Can you copy every one of the rows below exactly, character for character?

INFORMATION SUPPLIED:
═══

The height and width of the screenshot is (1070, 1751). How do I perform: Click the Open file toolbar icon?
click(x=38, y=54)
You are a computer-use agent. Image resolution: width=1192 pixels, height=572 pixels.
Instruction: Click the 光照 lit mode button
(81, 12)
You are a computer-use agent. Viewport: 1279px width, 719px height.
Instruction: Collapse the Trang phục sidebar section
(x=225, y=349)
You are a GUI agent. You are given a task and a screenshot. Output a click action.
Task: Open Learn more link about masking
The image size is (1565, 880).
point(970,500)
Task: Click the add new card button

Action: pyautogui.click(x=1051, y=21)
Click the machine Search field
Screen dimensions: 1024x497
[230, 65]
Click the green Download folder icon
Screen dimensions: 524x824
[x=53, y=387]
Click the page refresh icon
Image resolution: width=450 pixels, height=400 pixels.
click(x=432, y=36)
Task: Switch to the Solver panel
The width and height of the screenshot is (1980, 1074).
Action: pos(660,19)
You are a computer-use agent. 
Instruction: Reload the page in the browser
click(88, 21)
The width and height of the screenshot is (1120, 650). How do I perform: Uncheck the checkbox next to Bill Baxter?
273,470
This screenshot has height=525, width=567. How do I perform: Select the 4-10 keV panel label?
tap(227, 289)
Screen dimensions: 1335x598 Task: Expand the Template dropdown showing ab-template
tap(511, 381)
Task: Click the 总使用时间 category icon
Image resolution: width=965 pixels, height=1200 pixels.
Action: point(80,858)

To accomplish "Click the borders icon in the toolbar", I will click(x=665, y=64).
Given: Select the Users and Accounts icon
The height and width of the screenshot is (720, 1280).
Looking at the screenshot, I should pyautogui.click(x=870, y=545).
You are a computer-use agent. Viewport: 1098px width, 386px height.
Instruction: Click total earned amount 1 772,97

═══

EXERCISE RESULT:
The height and width of the screenshot is (1070, 1751). How do I perform: Click the Open file toolbar icon?
click(x=38, y=54)
You are a computer-use agent. Image resolution: width=1192 pixels, height=572 pixels.
Instruction: Click the 光照 lit mode button
(81, 12)
You are a computer-use agent. Viewport: 1279px width, 719px height.
Instruction: Collapse the Trang phục sidebar section
(x=225, y=349)
You are a GUI agent. You are given a task and a screenshot. Output a click action.
Task: Open Learn more link about masking
The image size is (1565, 880).
point(970,500)
Task: Click the add new card button

Action: pyautogui.click(x=1051, y=21)
Click the machine Search field
Screen dimensions: 1024x497
[230, 65]
Click the green Download folder icon
Screen dimensions: 524x824
[x=53, y=387]
Click the page refresh icon
Image resolution: width=450 pixels, height=400 pixels.
click(x=432, y=36)
Task: Switch to the Solver panel
The width and height of the screenshot is (1980, 1074).
Action: pos(660,19)
You are a computer-use agent. 
Instruction: Reload the page in the browser
click(88, 21)
The width and height of the screenshot is (1120, 650). How do I perform: Uncheck the checkbox next to Bill Baxter?
273,470
This screenshot has height=525, width=567. How do I perform: Select the 4-10 keV panel label?
tap(227, 289)
Screen dimensions: 1335x598 Task: Expand the Template dropdown showing ab-template
tap(511, 381)
Task: Click the 总使用时间 category icon
Image resolution: width=965 pixels, height=1200 pixels.
Action: point(80,858)

To accomplish "Click the borders icon in the toolbar", I will click(x=665, y=64).
Given: Select the Users and Accounts icon
The height and width of the screenshot is (720, 1280).
Looking at the screenshot, I should pyautogui.click(x=870, y=545).
You are a computer-use agent. Viewport: 1098px width, 386px height.
Instruction: Click total earned amount 1 772,97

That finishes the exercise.